§ WHAT IS BEING ASKED: Filter the records for lines holding the string "item".

§ STORED DATA:
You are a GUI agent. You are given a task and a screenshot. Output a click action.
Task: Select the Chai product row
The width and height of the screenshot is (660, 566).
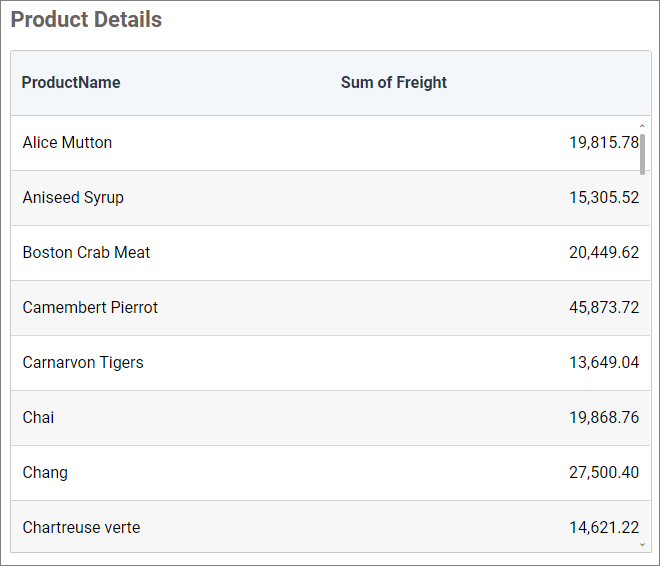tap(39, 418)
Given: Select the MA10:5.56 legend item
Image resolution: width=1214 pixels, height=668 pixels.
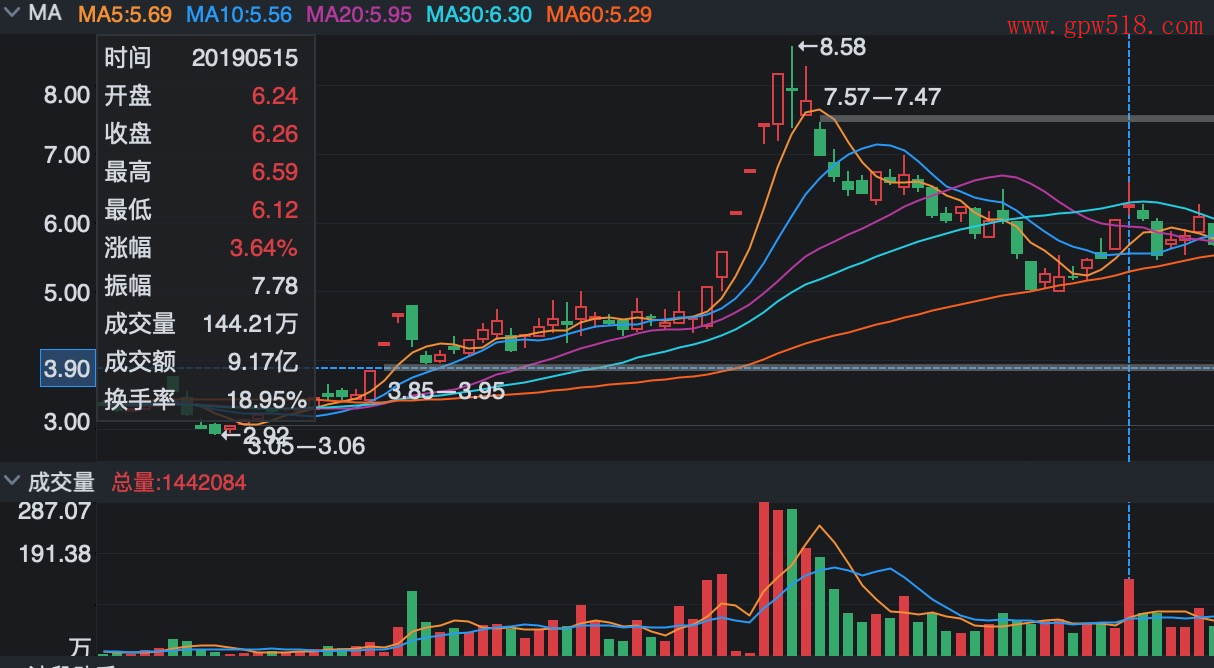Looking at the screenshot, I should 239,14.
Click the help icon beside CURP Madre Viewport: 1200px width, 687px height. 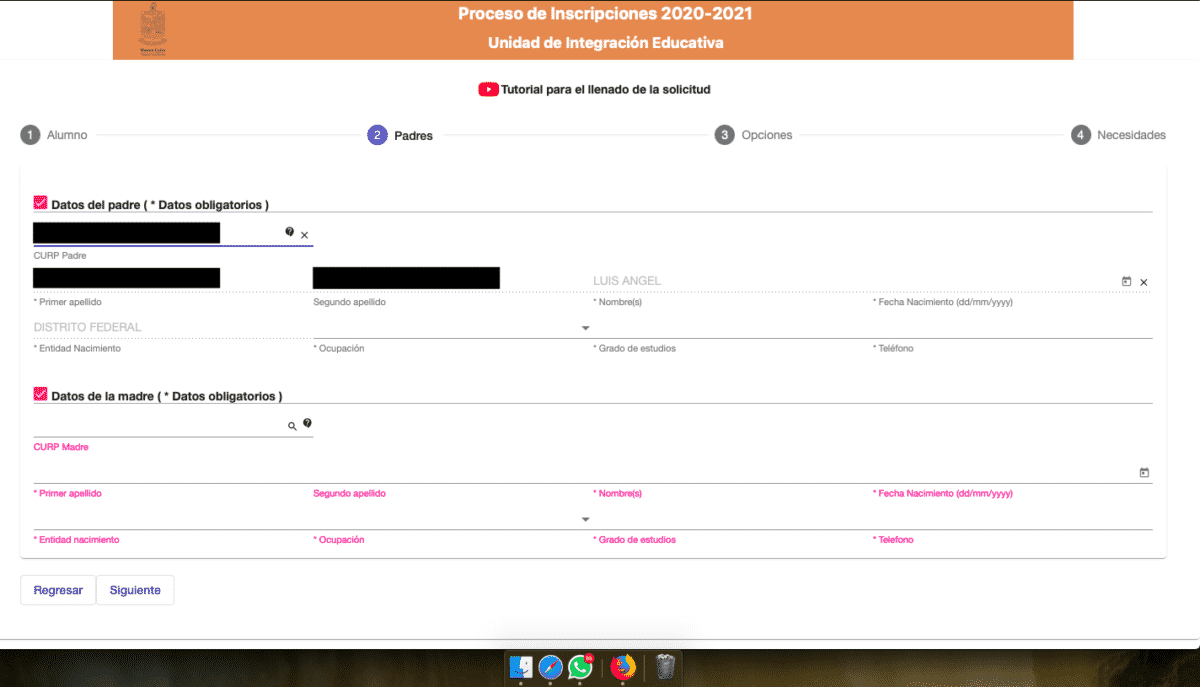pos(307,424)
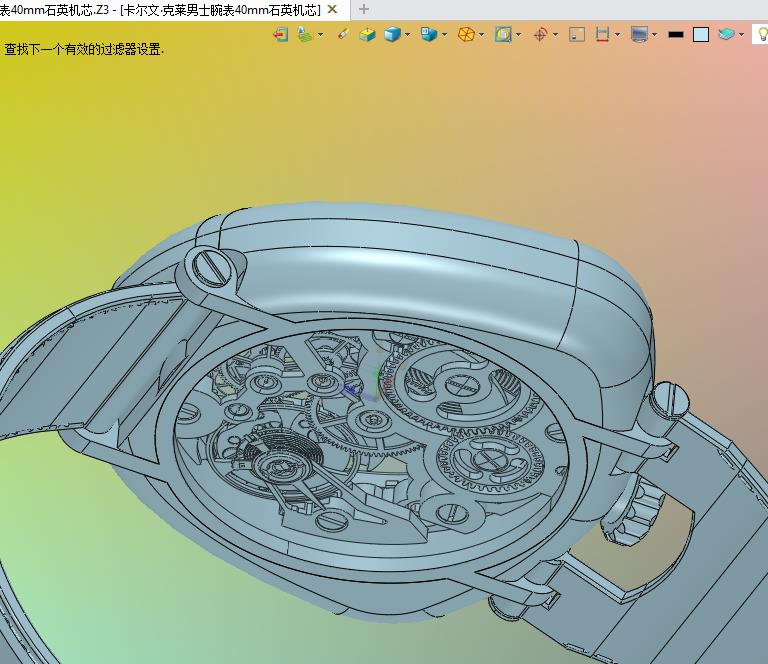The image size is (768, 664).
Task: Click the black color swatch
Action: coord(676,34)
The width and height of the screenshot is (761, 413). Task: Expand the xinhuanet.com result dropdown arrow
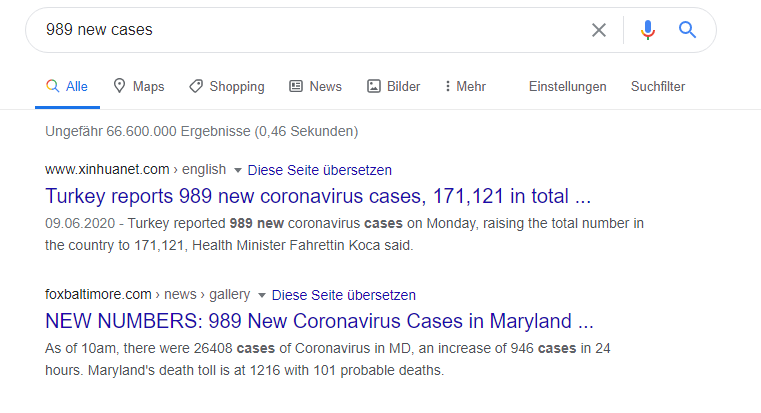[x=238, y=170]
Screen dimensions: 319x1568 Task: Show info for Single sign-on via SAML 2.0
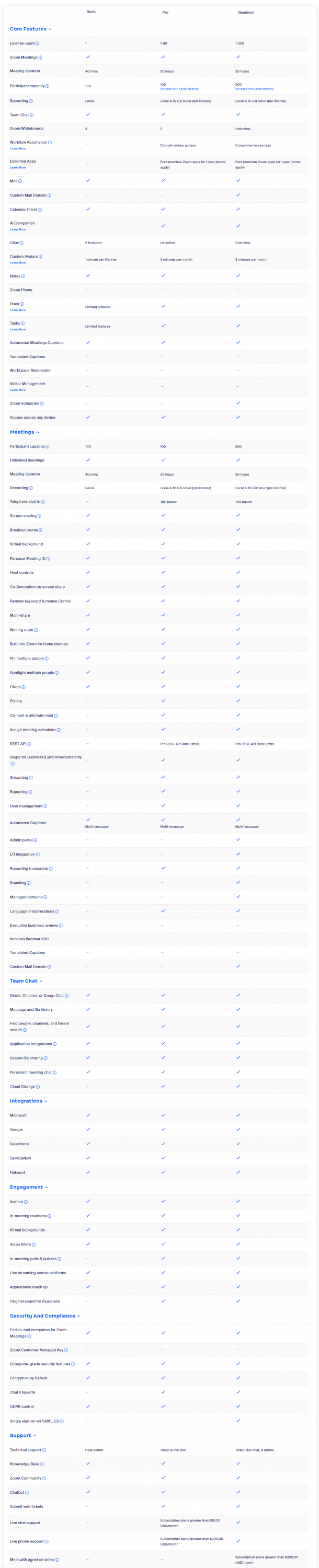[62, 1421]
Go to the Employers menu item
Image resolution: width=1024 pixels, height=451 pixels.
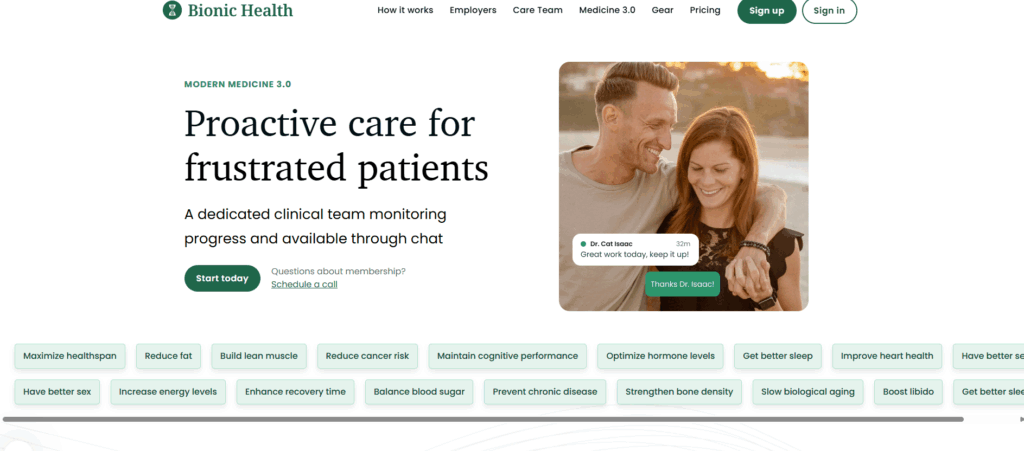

...

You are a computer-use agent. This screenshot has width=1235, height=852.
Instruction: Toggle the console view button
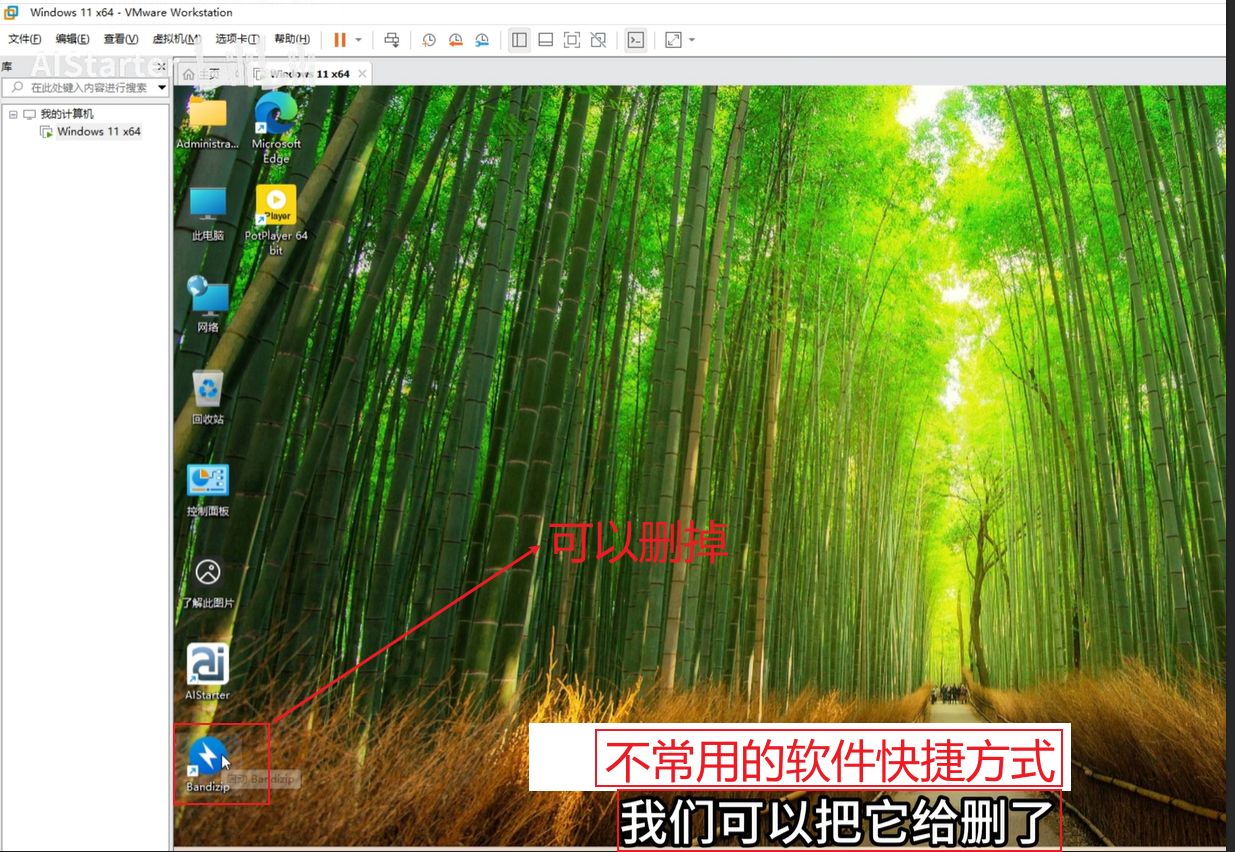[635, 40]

---

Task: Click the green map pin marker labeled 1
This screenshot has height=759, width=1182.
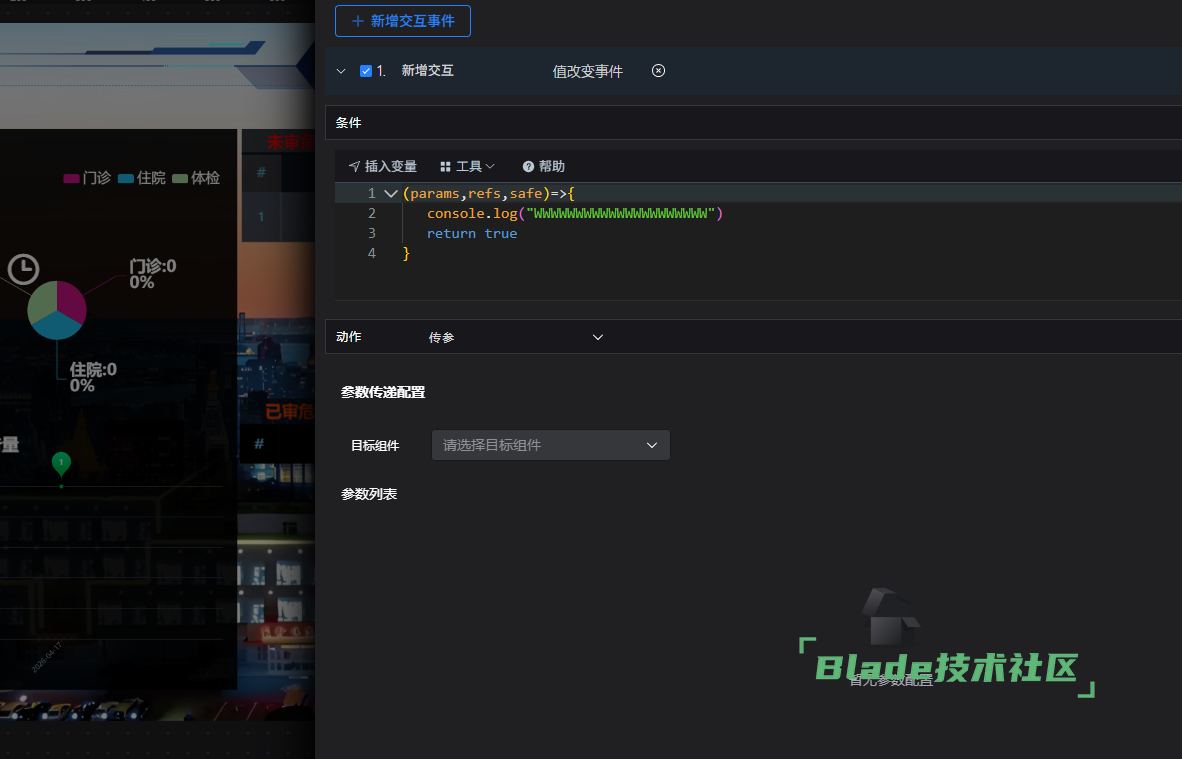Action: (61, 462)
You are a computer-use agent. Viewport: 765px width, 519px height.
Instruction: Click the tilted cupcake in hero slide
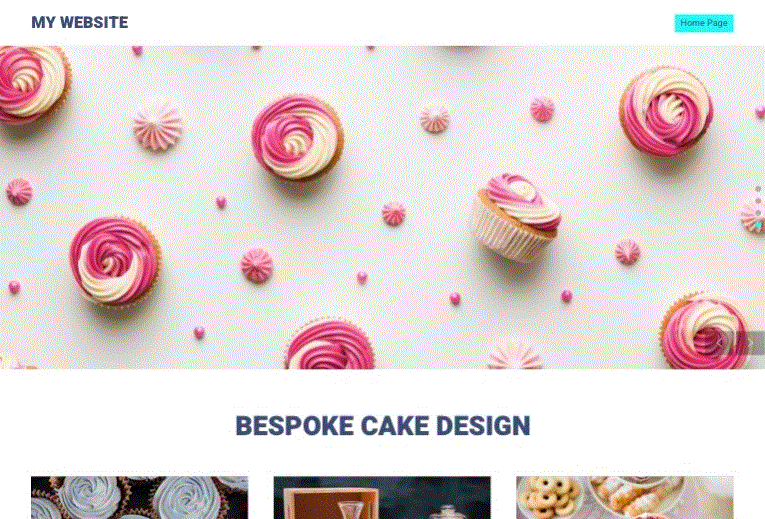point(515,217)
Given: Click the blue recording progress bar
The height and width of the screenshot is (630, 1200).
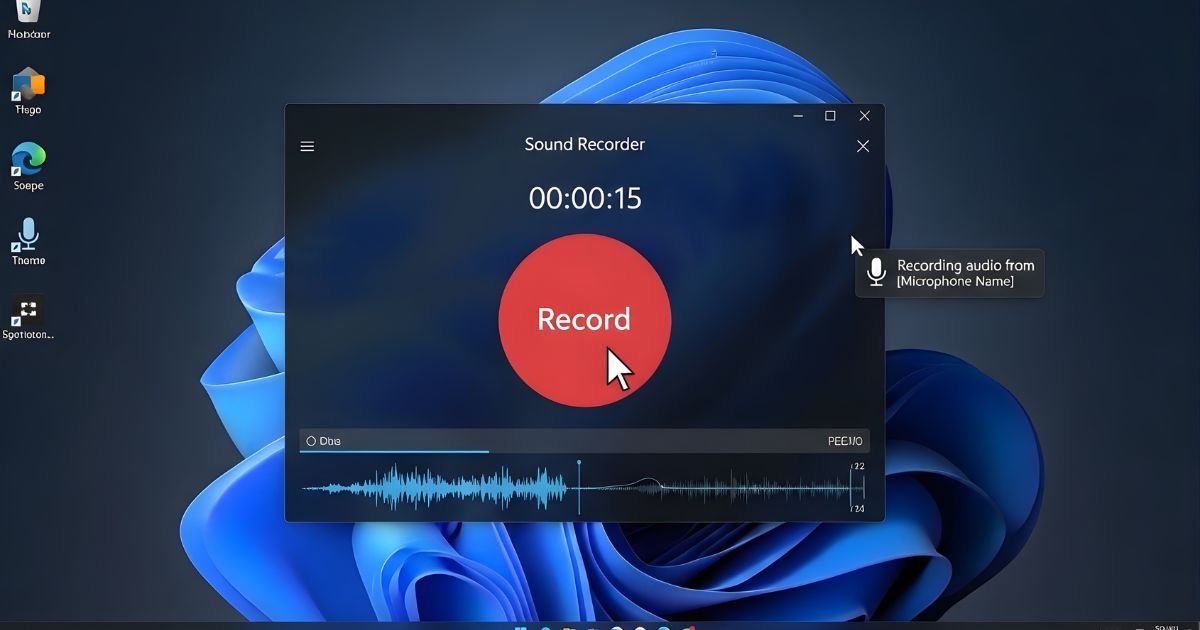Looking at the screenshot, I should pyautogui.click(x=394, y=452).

§ SOLUTION TO THIS EXERCISE:
Given: Select the MA10:5.56 legend item
Go to the Employers menu item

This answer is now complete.